Da Appelle oft nicht ausreichen, klagt das Camp-Bündnis auch gegen den Bescheid der Polizei. Nils Spörkel, der Anwalt des Camps, kritisiert, dass die Hamburger Polizei schon beim G20-Gipfel 2017 versucht habe, »legitime Protestcamps zu unterbinden« und nun an diese »unrühmliche Tradition« anknüpfe. Spörkel verweist dabei auch auf aktuelle Rechtsprechung. Im Mai gab es zwei Entscheidungen, die sich explizit mit Protestcamps befassten.

Das Hamburger Verwaltungsgericht entschied eine Klage zu den G20-Protesten. Ein Protestcamp auf der Elbhalbinsel Entenwerder hätte damals nicht von der Polizei abgeriegelt und später untersagt werden dürfen. Auch damals ging es um Schlafzelte und Kochgelegenheiten. Noch wichtiger als das Hamburger Urteil ist eine Entscheidung des Bundesverwaltungsgerichts. Es hatte über ein Klimacamp im Rheinland 2017 zu entscheiden und hat mit seiner Entscheidung grundsätzliche »Maßgaben für den Schutz von sogenannten Protestcamps durch das Grundrecht der Versammlungsfreiheit entwickelt«. Diese sind relativ eindeutig. Camps, die auf eine »gewisse Dauer« angelegt sind, seien vom »Grundrecht der Versammlungsfreiheit geschützt«, wenn insgesamt klar sei, dass sie auf die öffentliche Meinungsbildung ausgerichtet sind. Infrastruktureinrichtungen seien auch von der Versammlungsfreiheit gedeckt, wenn sie entweder »einen inhaltlichen Bezug zur bezweckten Meinungskundgabe« haben oder logistisch notwendig sind.

Juristisch dürfte das »System Change« Camp also gar keine schlechten Karten haben, wie geplant stattfinden zu können. Um den Druck auf die Hamburger Politik noch einmal zu erhöhen, planen die Camp-Veranstalter*innen am Mittwoch eine Kundgebung unter dem Motto »Das ist alles von der Versammlungsfreiheit gedeckt« vor dem Hamburger Rathaus.

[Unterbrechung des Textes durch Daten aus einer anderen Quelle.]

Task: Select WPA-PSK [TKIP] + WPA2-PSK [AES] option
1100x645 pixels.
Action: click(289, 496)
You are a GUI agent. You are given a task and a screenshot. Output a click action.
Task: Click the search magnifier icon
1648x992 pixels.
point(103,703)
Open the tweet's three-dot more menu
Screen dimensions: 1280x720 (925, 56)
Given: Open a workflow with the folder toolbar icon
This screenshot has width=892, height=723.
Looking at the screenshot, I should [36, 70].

Politisch soll es beim Camp um die Vereinigung verschiedener Teilbereichskämpfe gehen. Klimagerechtigkeit, Antikolonialismus und Antimilitarismus stehen dabei besonders im Fokus. Es gehe darum, dass die »ganze Bewegung für den System Change zusammenkommt«, erzählt Charly Dietz aus der Organisationsgruppe.

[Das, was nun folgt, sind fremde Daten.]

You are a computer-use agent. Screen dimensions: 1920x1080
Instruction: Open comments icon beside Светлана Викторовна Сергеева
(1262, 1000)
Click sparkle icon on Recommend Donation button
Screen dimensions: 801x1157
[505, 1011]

In Workshops soll es unter anderem um Schulden als Mittel des »Finanzkolonialismus« gehen. Ein Thema, das wegen seiner Komplexität von Aktivist*innen im globalen Norden gemieden werde, aber eine Hauptsäule der globalen Ungerechtigkeit sei. In einem anderen Workshop geht es um Menschenrechtsverletzungen gegen Umweltschützer*innen in Kolumbien. Wichtig ist es den Veranstalter*innen des Camps, mit den Aktivist*innen aus dem globalen Süden auf Augenhöhe zu diskutieren. Ihr Wunsch ist die gleichberechtigte Vernetzung miteinander.